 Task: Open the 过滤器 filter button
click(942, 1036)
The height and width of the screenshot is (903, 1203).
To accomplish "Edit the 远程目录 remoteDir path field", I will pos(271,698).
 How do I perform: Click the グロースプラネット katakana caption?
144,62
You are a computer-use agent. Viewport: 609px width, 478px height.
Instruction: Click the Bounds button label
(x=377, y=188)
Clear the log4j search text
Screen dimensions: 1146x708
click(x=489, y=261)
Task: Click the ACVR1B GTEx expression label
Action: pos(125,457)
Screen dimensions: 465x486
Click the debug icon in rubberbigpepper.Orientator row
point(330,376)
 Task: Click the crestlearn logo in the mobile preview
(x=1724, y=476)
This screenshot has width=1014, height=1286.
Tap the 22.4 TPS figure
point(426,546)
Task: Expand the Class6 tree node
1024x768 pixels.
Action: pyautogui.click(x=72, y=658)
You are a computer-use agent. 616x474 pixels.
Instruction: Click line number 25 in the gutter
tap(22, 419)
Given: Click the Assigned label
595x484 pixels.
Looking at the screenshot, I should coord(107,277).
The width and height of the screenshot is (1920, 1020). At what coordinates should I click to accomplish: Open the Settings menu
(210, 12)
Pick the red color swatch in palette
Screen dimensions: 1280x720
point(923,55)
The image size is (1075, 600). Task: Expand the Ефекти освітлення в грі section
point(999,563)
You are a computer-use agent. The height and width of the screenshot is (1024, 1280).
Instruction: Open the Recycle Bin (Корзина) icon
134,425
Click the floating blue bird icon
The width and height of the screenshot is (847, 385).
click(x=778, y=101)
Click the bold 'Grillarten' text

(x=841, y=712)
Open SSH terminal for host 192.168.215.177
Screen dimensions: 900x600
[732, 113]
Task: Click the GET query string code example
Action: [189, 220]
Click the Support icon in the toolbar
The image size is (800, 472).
- - -
### [Activity]
All lines with the word "computer" are needed; pull them from the entries and copy each.

### [Result for this task]
You are a computer-use agent. Viewport: 609px width, 478px height.
You are a computer-use agent. 616x474 pixels.
You are a computer-use agent. The height and width of the screenshot is (1024, 1280).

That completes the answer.